* [Task statement]: Reproduce the material below, renaming every "Instruction" as "Directive" and leaving everything else exactly as it stands.

[Collection entries]
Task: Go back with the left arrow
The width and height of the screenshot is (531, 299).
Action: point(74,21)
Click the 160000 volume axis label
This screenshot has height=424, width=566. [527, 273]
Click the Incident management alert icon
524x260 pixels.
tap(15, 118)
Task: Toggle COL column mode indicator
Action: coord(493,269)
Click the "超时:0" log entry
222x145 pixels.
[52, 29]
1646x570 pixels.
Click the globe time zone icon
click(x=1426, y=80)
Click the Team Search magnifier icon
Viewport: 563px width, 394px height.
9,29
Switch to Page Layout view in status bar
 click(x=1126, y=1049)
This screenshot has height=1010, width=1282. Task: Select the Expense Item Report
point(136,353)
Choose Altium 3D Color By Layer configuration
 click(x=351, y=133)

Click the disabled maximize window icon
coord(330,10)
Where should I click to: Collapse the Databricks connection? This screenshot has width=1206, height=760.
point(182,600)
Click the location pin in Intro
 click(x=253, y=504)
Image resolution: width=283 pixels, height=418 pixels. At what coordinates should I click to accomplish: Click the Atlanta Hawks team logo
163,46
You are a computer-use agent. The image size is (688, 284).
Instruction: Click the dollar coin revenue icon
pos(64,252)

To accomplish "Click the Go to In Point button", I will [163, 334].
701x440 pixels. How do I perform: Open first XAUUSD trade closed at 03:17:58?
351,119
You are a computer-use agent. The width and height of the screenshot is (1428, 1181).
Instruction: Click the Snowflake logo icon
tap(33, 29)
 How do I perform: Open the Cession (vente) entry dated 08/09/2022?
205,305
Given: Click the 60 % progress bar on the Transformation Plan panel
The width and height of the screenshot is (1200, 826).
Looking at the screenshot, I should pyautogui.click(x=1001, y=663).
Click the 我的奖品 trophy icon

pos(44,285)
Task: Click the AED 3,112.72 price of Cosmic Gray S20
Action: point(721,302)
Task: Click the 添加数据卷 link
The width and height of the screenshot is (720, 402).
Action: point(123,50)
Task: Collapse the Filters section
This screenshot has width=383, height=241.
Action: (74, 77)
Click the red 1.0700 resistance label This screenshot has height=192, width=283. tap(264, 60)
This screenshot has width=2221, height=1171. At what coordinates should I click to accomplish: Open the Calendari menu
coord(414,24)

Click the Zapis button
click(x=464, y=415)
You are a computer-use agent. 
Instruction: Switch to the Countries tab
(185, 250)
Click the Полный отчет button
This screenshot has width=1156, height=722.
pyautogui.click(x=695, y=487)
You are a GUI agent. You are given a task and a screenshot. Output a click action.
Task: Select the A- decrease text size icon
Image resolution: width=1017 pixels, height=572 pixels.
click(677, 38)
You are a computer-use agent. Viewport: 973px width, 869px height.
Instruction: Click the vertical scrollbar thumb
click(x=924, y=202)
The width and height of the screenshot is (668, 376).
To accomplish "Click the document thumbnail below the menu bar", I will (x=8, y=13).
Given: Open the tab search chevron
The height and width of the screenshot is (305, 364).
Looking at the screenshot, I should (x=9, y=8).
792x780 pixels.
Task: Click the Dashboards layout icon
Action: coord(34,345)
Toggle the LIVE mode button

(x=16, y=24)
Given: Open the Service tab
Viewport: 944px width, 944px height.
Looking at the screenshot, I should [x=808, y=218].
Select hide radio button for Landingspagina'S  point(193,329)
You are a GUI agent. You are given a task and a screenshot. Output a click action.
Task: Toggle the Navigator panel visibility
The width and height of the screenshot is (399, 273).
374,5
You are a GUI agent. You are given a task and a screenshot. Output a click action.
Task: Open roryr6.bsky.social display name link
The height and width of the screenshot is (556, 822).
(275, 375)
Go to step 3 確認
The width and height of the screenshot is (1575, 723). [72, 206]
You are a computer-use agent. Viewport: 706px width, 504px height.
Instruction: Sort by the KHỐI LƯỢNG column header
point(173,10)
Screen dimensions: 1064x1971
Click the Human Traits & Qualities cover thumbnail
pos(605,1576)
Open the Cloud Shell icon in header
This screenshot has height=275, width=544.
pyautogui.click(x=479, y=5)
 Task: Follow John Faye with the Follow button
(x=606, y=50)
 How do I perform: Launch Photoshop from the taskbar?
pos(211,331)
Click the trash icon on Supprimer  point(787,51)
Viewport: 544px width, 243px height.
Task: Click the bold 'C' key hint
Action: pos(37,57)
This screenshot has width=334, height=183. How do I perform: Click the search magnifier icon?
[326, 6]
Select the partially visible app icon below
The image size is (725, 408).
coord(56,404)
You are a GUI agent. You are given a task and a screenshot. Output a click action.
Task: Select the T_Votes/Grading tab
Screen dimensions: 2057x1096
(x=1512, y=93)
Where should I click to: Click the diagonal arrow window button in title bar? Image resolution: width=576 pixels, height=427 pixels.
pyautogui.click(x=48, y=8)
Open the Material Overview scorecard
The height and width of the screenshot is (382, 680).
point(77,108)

* [Answer to this problem]:
Task: Go back with the left arrow
The width and height of the screenshot is (531, 299).
Action: point(74,21)
Click the 160000 volume axis label
This screenshot has height=424, width=566. [527, 273]
Click the Incident management alert icon
524x260 pixels.
tap(15, 118)
Task: Toggle COL column mode indicator
Action: coord(493,269)
Click the "超时:0" log entry
222x145 pixels.
[52, 29]
1646x570 pixels.
Click the globe time zone icon
click(x=1426, y=80)
Click the Team Search magnifier icon
Viewport: 563px width, 394px height.
9,29
Switch to Page Layout view in status bar
 click(x=1126, y=1049)
This screenshot has height=1010, width=1282. Task: Select the Expense Item Report
point(136,353)
Choose Altium 3D Color By Layer configuration
 click(x=351, y=133)

Click the disabled maximize window icon
coord(330,10)
Where should I click to: Collapse the Databricks connection? This screenshot has width=1206, height=760.
point(182,600)
Click the location pin in Intro
 click(x=253, y=504)
Image resolution: width=283 pixels, height=418 pixels. At what coordinates should I click to accomplish: Click the Atlanta Hawks team logo
163,46
You are a computer-use agent. The image size is (688, 284).
Directive: Click the dollar coin revenue icon
pos(64,252)

To accomplish "Click the Go to In Point button", I will [163, 334].
701x440 pixels. How do I perform: Open first XAUUSD trade closed at 03:17:58?
351,119
You are a computer-use agent. The width and height of the screenshot is (1428, 1181).
Directive: Click the Snowflake logo icon
tap(33, 29)
 How do I perform: Open the Cession (vente) entry dated 08/09/2022?
205,305
Given: Click the 60 % progress bar on the Transformation Plan panel
The width and height of the screenshot is (1200, 826).
Looking at the screenshot, I should pyautogui.click(x=1001, y=663).
Click the 我的奖品 trophy icon

pos(44,285)
Task: Click the AED 3,112.72 price of Cosmic Gray S20
Action: point(721,302)
Task: Click the 添加数据卷 link
The width and height of the screenshot is (720, 402).
Action: point(123,50)
Task: Collapse the Filters section
This screenshot has width=383, height=241.
Action: (74, 77)
Click the red 1.0700 resistance label This screenshot has height=192, width=283. tap(264, 60)
This screenshot has width=2221, height=1171. At what coordinates should I click to accomplish: Open the Calendari menu
coord(414,24)

Click the Zapis button
click(x=464, y=415)
You are a computer-use agent. 
Directive: Switch to the Countries tab
(185, 250)
Click the Полный отчет button
This screenshot has width=1156, height=722.
pyautogui.click(x=695, y=487)
You are a GUI agent. You are given a task and a screenshot. Output a click action.
Task: Select the A- decrease text size icon
Image resolution: width=1017 pixels, height=572 pixels.
click(677, 38)
You are a computer-use agent. Viewport: 973px width, 869px height.
Directive: Click the vertical scrollbar thumb
click(x=924, y=202)
The width and height of the screenshot is (668, 376).
To accomplish "Click the document thumbnail below the menu bar", I will (x=8, y=13).
Given: Open the tab search chevron
The height and width of the screenshot is (305, 364).
Looking at the screenshot, I should (x=9, y=8).
792x780 pixels.
Task: Click the Dashboards layout icon
Action: coord(34,345)
Toggle the LIVE mode button

(x=16, y=24)
Given: Open the Service tab
Viewport: 944px width, 944px height.
Looking at the screenshot, I should [x=808, y=218].
Select hide radio button for Landingspagina'S  point(193,329)
You are a GUI agent. You are given a task and a screenshot. Output a click action.
Task: Toggle the Navigator panel visibility
The width and height of the screenshot is (399, 273).
374,5
You are a GUI agent. You are given a task and a screenshot. Output a click action.
Task: Open roryr6.bsky.social display name link
The height and width of the screenshot is (556, 822).
(275, 375)
Go to step 3 確認
The width and height of the screenshot is (1575, 723). [72, 206]
You are a computer-use agent. Viewport: 706px width, 504px height.
Directive: Sort by the KHỐI LƯỢNG column header
point(173,10)
Screen dimensions: 1064x1971
Click the Human Traits & Qualities cover thumbnail
pos(605,1576)
Open the Cloud Shell icon in header
This screenshot has height=275, width=544.
pyautogui.click(x=479, y=5)
 Task: Follow John Faye with the Follow button
(x=606, y=50)
 How do I perform: Launch Photoshop from the taskbar?
pos(211,331)
Click the trash icon on Supprimer  point(787,51)
Viewport: 544px width, 243px height.
Task: Click the bold 'C' key hint
Action: pos(37,57)
This screenshot has width=334, height=183. How do I perform: Click the search magnifier icon?
[326, 6]
Select the partially visible app icon below
The image size is (725, 408).
coord(56,404)
You are a GUI agent. You are given a task and a screenshot. Output a click action.
Task: Select the T_Votes/Grading tab
Screen dimensions: 2057x1096
(x=1512, y=93)
Where should I click to: Click the diagonal arrow window button in title bar? Image resolution: width=576 pixels, height=427 pixels.
pyautogui.click(x=48, y=8)
Open the Material Overview scorecard
The height and width of the screenshot is (382, 680).
point(77,108)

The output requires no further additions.